Instruções =
[a] Resuma o discurso sobre a educação da juventude em duas frases.
[b] Segundo o discurso sobre a educação da juventude, que estatuto deve ter a área de educação cívica?
[c] Indique se cada afirmação está de acordo com o discurso sobre a educação da juventude, citando as palavras decisivas do texto: (i) em Portugal, o Estado assume plenamente a função de formar cidadãos; (ii) formar civicamente um aluno é ensiná-lo a pensar e a decidir; (iii) o discurso foi proferido no Porto.

Discurso de SEXA PR por ocasião da Sessão Solene de Abertura do Seminário "A Educação da Juventude: Carácter, Liderança, Cidadania"

Lisboa
07 de Outubro de 2003


Excelências,
Minhas Senhoras e Meus Senhores,

Agradeço o convite que me dirigiram para usar da palavra neste seminário sobre "A Educação da Juventude", tema a que tenho procurado dedicar a maior atenção por o considerar decisivo para o futuro do país.

De entre a diversidade de questões que se prendem com este tema, a da educação cívica dos jovens – cidadãos de amanhã, é uma das mais delicadas, mas é, também, inadiável.

Colocam-se, neste contexto, importantes desafios à educação, para os quais há que encontrar respostas. Entre esses desafios quero sublinhar a necessidade de preparar os alunos para a compreensão do mundo em que vivemos; para a participação no aperfeiçoamento da democracia; para a defesa dos direitos humanos; para o conhecimento e prática dos seus direitos e deveres; para a capacidade de organização e análise crítica da informação transmitida pelos media; para a defesa do planeta, na perspectiva do desenvolvimento sustentável.


Minhas Senhoras e Meus Senhores

A educação cívica dos jovens exige uma concepção mais activa do papel do Estado, a interiorização da sua importância no contexto curricular, um debate, sempre difícil, sobre conteúdos e práticas, e uma pedagogia, junto de pais e alunos, para que encarem esta área de formação ao mesmo nível que as demais disciplinas.

O papel do Estado não se restringe, assim, a preparar "profissionalmente" os alunos, ministrando-lhes um conjunto de conhecimentos científicos e técnicos nos diversos domínios do conhecimento. A essa função do Estado acresce a de formar cidadãos para a participação, individual e colectiva, na definição do futuro da comunidade nacional a que eles pertencem. Ao assumir esta função – o que acontece de forma muito incipiente em Portugal – o Estado assume a responsabilidade de contribuir de forma pedagógica e pluralista para o debate em torno de concepções diversas de princípios e valores, ensinando a pensar, a cultivar a dúvida e a interrogação, a procurar caminhos e a fazer opções. Formar civicamente um aluno é ensiná-lo a pensar e a decidir, não é impor-lhes acriticamente valores. Só neste quadro de referência nos poderemos todos entender quanto ao desenvolvimento e reforço da área de educação cívica no contexto curricular.

Depois, temos de convergir no estatuto que essa área de ensino deve ter. Parece-me que ele deve ser o de igualdade com as outras disciplinas na clareza dos objectivos, dos conteúdos e na exigência de avaliação. Conferir-lhe um estatuto diverso é desvaloriza-la, diminuindo a eficácia da sua função pedagógica, e desprestigiá-la aos olhos dos alunos que a encararão – como a encaram – como um conteúdo supletivo e, porventura, desnecessário.

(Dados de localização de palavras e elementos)
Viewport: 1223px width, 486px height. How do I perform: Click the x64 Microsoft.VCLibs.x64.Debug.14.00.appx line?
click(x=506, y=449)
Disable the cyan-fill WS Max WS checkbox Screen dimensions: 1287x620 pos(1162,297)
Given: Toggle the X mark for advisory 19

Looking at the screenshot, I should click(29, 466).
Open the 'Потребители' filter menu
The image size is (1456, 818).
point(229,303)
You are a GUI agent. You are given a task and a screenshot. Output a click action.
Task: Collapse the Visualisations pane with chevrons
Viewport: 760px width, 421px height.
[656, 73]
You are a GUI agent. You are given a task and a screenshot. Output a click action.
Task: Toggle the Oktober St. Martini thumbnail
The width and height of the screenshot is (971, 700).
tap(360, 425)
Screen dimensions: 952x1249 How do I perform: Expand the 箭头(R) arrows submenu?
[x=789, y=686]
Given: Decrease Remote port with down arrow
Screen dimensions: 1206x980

Soluções =
[a] O discurso considera a educação cívica dos jovens uma questão delicada mas inadiável, que coloca desafios como preparar os alunos para a compreensão do mundo, a participação no aperfeiçoamento da democracia e a defesa dos direitos humanos. Defende que o Estado deve também formar cidadãos, ensinando-os a pensar e a decidir sem lhes impor valores, e que a educação cívica deve ter um estatuto de igualdade com as outras disciplinas.

[b] O de igualdade com as outras disciplinas na clareza dos objectivos, dos conteúdos e na exigência de avaliação.

[c]
(i) Não: "o que acontece de forma muito incipiente em Portugal".
(ii) Sim: "Formar civicamente um aluno é ensiná-lo a pensar e a decidir, não é impor-lhes acriticamente valores".
(iii) Não: "Lisboa".